Memory1: An All-Flash DDR4 Memory Module - pwnna
http://www.diablo-technologies.com/memory1/

======
amluto
I would not buy this product yet for storage.

There's a shiny spec for how storage devices in DIMM slots are supposed to
work. It's spelled out in painful detail in ACPI 6, and it requires a Skylake
CPU to work safely. The Skylake CPU is a big deal: it adds a PCOMMIT
instruction that tells the CPU and memory controller to flush data out to
memory-like storage to make it durable. It also adds a CLWB instruction that's
important to get good performance.

Linux drivers for these devices are starting to appear. The devices can appear
as block devices or (much faster) byte-addressable memory-mapped devices.
Somewhat surprisingly, not all existing filesystems work on the latter --
filesystems expect atomic sector access, not atomic byte access.

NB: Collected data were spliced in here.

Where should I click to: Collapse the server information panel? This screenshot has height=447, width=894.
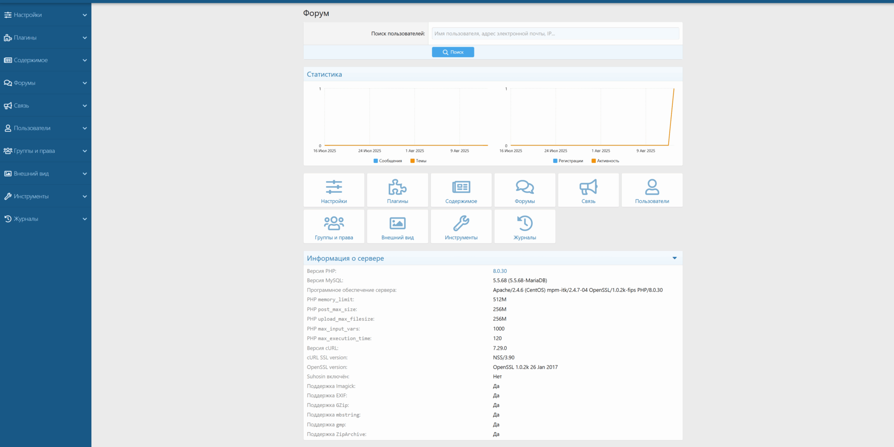pyautogui.click(x=674, y=258)
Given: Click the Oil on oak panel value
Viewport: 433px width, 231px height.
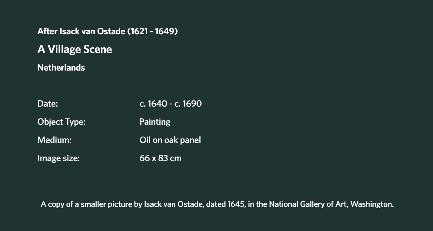Looking at the screenshot, I should pyautogui.click(x=170, y=140).
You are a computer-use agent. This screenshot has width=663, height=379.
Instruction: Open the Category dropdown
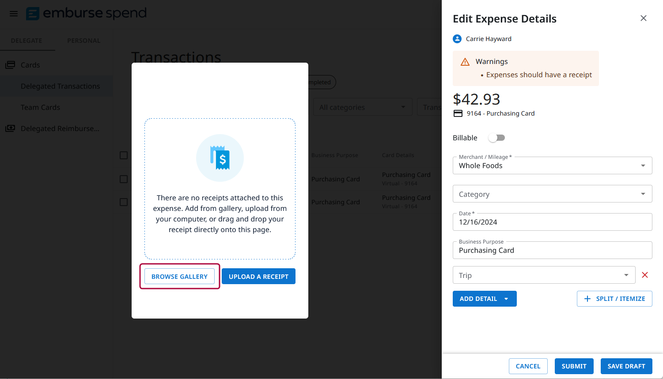pos(552,194)
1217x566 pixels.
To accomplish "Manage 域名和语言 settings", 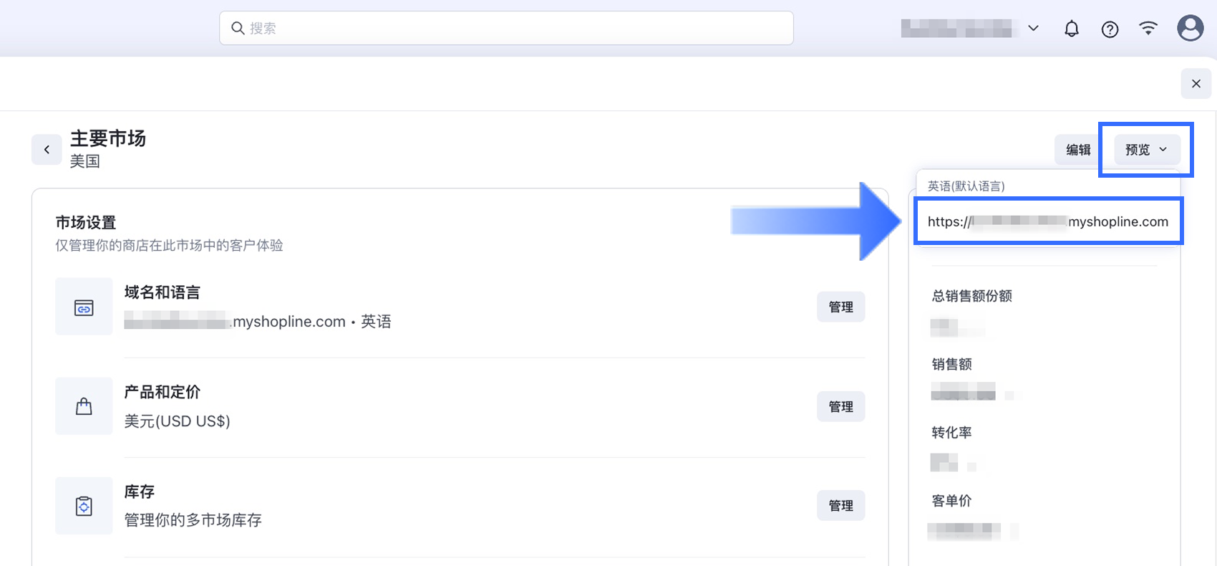I will pos(840,307).
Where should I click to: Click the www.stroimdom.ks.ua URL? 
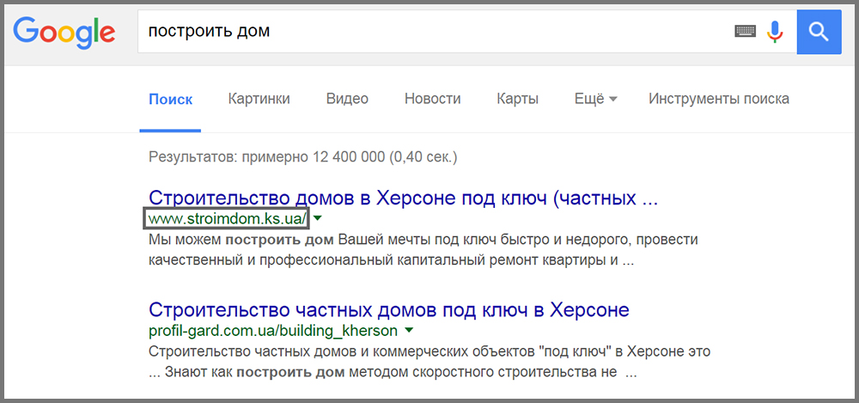click(x=227, y=218)
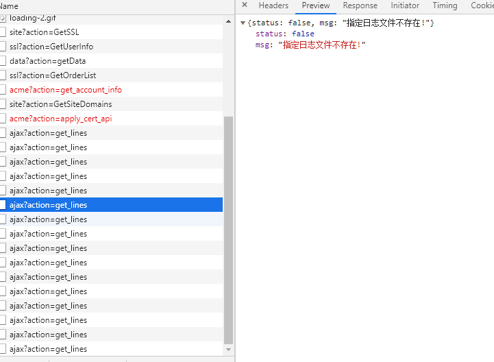Close the request details pane
Viewport: 494px width, 362px height.
pyautogui.click(x=245, y=5)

This thing does not appear to be one of those devices. According to the FAQ,
they appear as block devices (so no super-fast mmap access). There are no
obvious performance numbers on their website.

Most worryingly to me, they don't explain how it's reliably durable on pre-
Skylake systems. To the best of my knowledge, getting this kind of thing to
work reliably pre-Skylake involves nasty (and slow!) tricks with the memory
controller, a hackish thing called ADR (asynchronous DRAM refresh), or maybe
even a really awful hack in which power failure sends the OS an NMI and the OS
responds by flushing the whole system cache (with WBINVD) and hoping that the
PSU can keep the CPU and memory controller alive long enough for the flush to
work.

------
supertruth
Can anyone explain what the value-add of this product is?

If it's increasing memory sizes, we already have virtual memory.

If it's about increasing IO speeds to NVM, we already have NVMe.

Those configurations are more widely-supported and cheaper, so why would
anyone rely on this product?

------
skykooler
How does this deal with the fact that NAND flash isn't randomly rewritable?